Engelbrecht’s forte was public service.  He served on numerous national and international committees, commissions, and boards of governmental agencies and professional societies.  By way of example, he was a member of the Ohio River Valley Water Sanitation Commission (ORSANCO) from 1976 until his death, serving as Chairman of the Commission in 1980-82 and again in 1993-94; at the time of his death he had just been appointed to another term by the State of Illinois Governor James Edgar.  He served on numerous committees, panels and boards of the National Research Council (NAS/NAE/IOM), and was a member of the NRC Water Science and Technology Board from 1982-86.  He also served as a consultant to the U.S. Environmental Protection Agency, the World Health Organization, the National Science Foundation, and many other governmental and private agencies; among the latter were the American Forest & Paper Association, and Kurita Water Industries, Ltd., Tokyo Japan.

His contributions to the solution of societal problems led to an immense number of professional awards.  Among these were the Harrison Prescott Eddy Medal for noteworthy Research (1966) and the Arthur Sidney Bedell Award (1973), both from the Water Pollution Control Federation; the George W. Fuller Award (1974) and the Publication Award (1975), both from the American Water Works Association; and the Eric H. Vick Award (1979) from the Institution of Public Health Engineers (UK).  Engelbrecht was elected to membership in the National Academy of Engineering in 1976, and to Honorary Membership in Abwassertechnische Vereiningung (West Germany) in 1978.  In 1974 he received the Radebaugh Award, and in 1985 the George J. Schroepfer Award from the Central States Water Pollution Control Association.  The Benjamin Garver Lamme Award of the American Society of Engineering Education was bestowed upon him in 1985.

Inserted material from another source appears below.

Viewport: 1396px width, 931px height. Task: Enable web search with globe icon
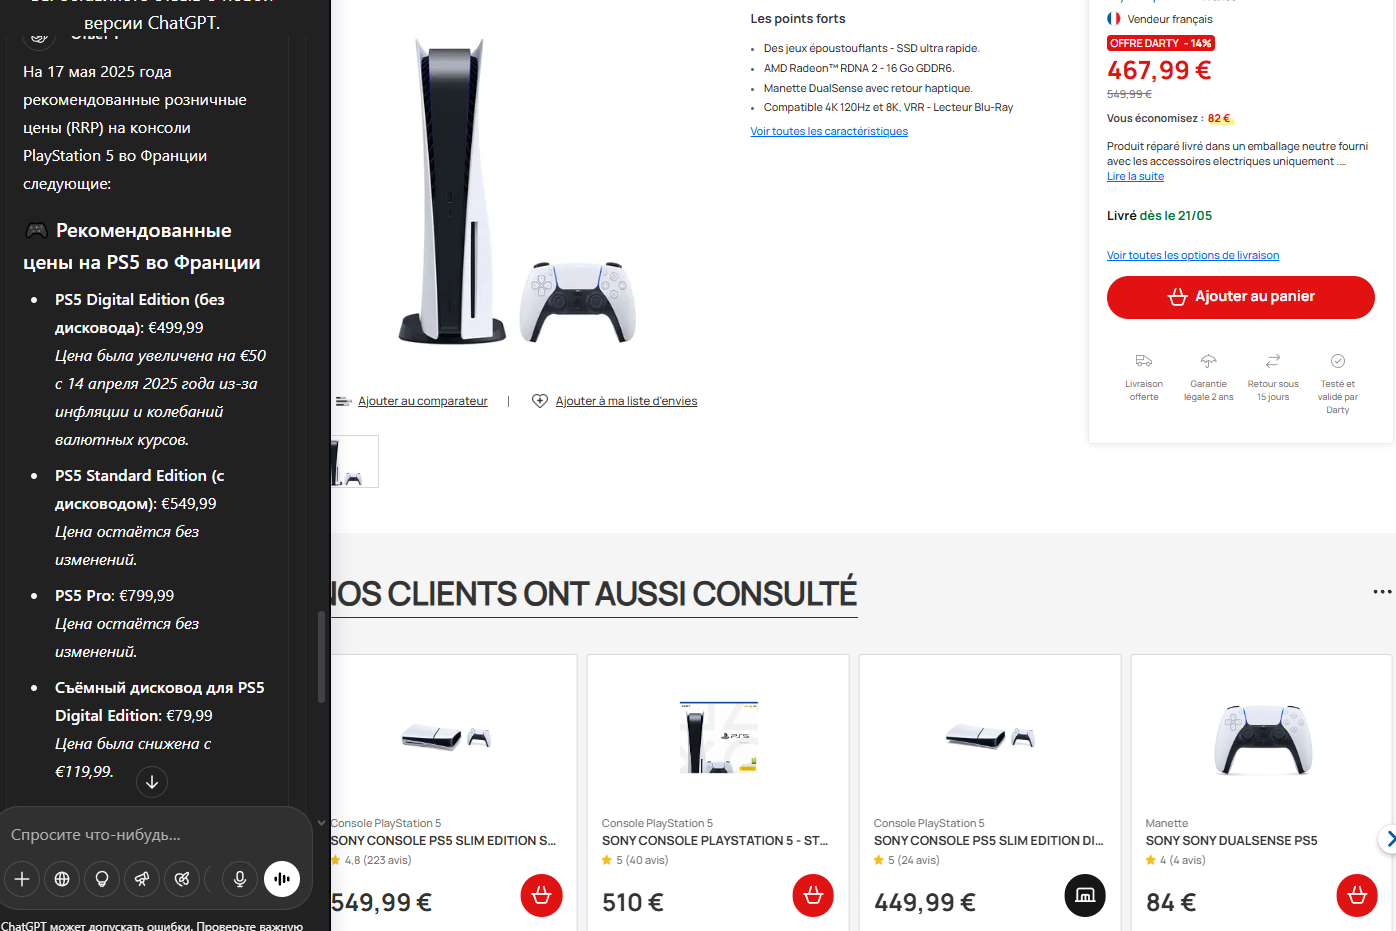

In 1986 he was elected to Honorary Membership in the Water Environment Federation, and was awarded the Gordon Maskew Fair Medal by the same organization in 1987.  He was elected to Honorary Membership in the International Association on Water Pollution Research and Control in 1990.  In 1992 he received a Certificate of Appreciation from the Japan Sewage Works Agency, and because of his long involvement with many environmental projects and his help to Japanese graduate students at the University of Illinois, he received a national decoration from the Emperor of Japan in 1993, namely the Order of the Sacred Treasure, Gold Rays with Neck Ribbon.  The Association of Environmental Engineering Professors honored him in 1993 with its Founders’ Award for sustained and outstanding contributions to environmental engineering education.  A month prior to his death he had been awarded the Warren A. Hall Medal from the Universities Council on Water Resources (UCOWR).

Prof. Engelbrecht  was the author or co-author of more than 122 articles, proceedings papers and chapters in books. Among the many professional organizations in which he was active were the American Association for the Advancement of Science, the American Society for Microbiology, the American Water Works Association (Chairman, Illinois Section, 1970, Life Member), The Water Environment Federation, formerly the Water Pollution Control Federation (President, 1977), and the International Association on Water Quality, formerly the International Association on Water Pollution Research and Control (President 1980-1986). 

Like many other outstanding engineers, Dick was an “early to bed, early to rise” man, accomplishing much of his most creative work in the early morning hours.  Consistent with this mode of operation, he frequently faded in early evening, but at intimate social gatherings quite often humorously wore a large badge which read, “I am awake and having fun.”
 Engelbrecht’s death left a large void in the profession.  He provided strong, well-directed leadership and served as a role model for others, who through similar professional services worked for the betterment of society.  He will long be remembered by his friends and associates worldwide.  He was literally an “institution” nationally as well as internationally, and in the National Research Council he was known as “Mr. Water.”

Professor Engelbrecht died on September 1, 1996 in Urbana, Ill.   He is survived by his wife, Mary, two sons, and five grandchildren.